[Data for locating words and elements]
_____

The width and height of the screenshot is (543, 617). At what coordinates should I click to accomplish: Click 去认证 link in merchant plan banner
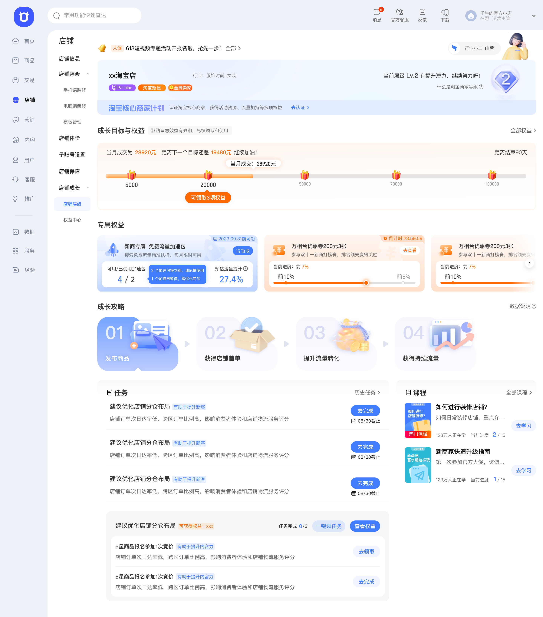300,107
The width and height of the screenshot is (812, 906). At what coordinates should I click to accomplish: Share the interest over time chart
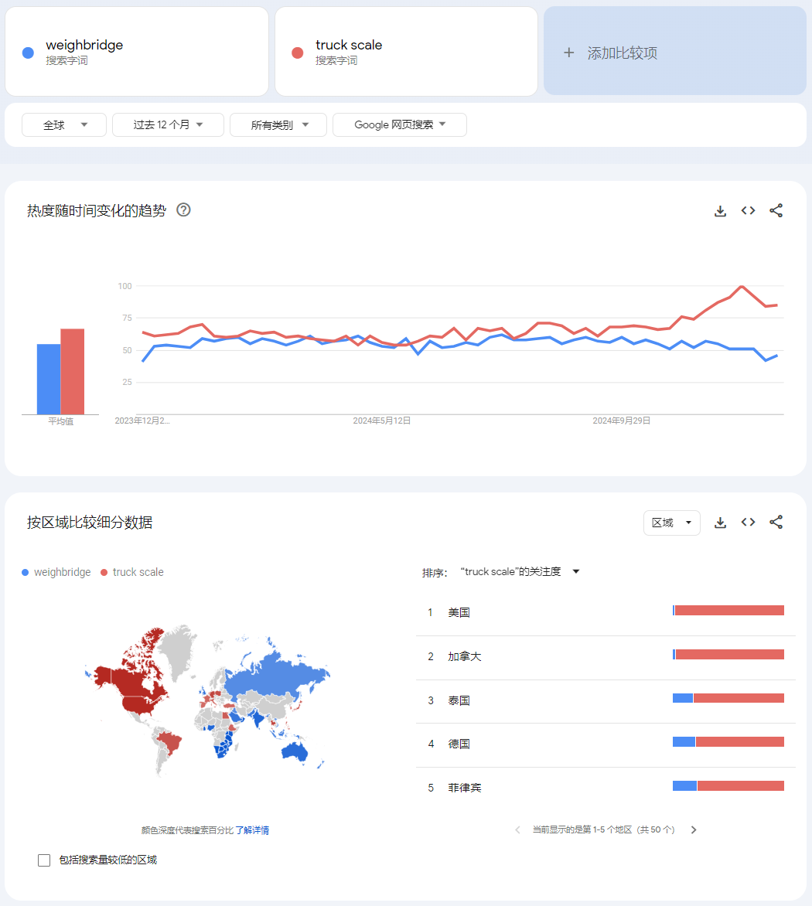pyautogui.click(x=776, y=211)
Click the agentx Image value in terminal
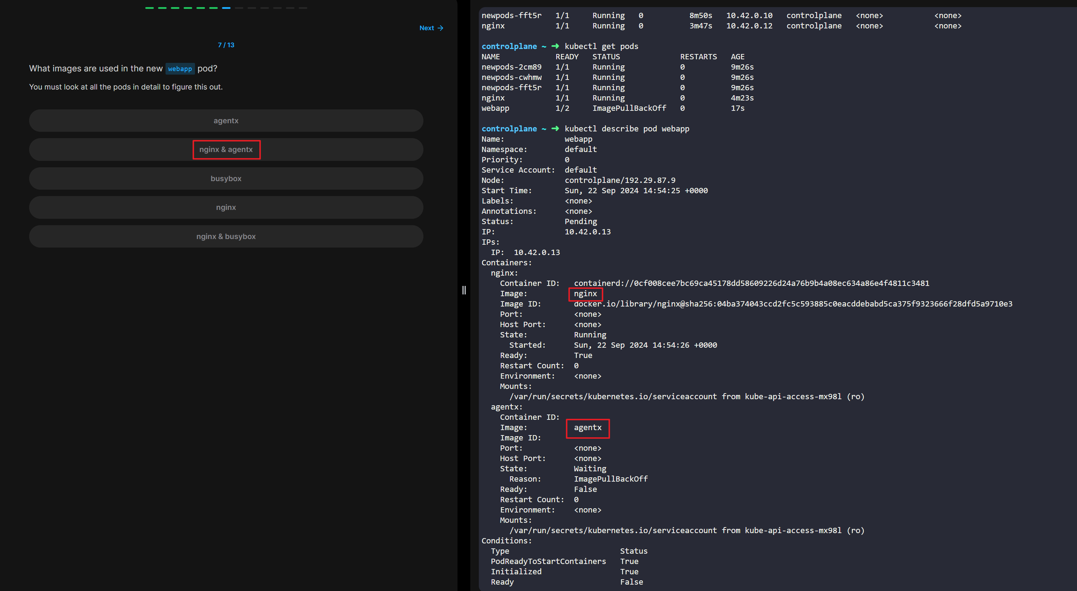The width and height of the screenshot is (1077, 591). click(x=587, y=428)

_____

▶ [Task details]: How many lines of the records contain the word "what"? Reply with the number only.

▶ [Full response]: 2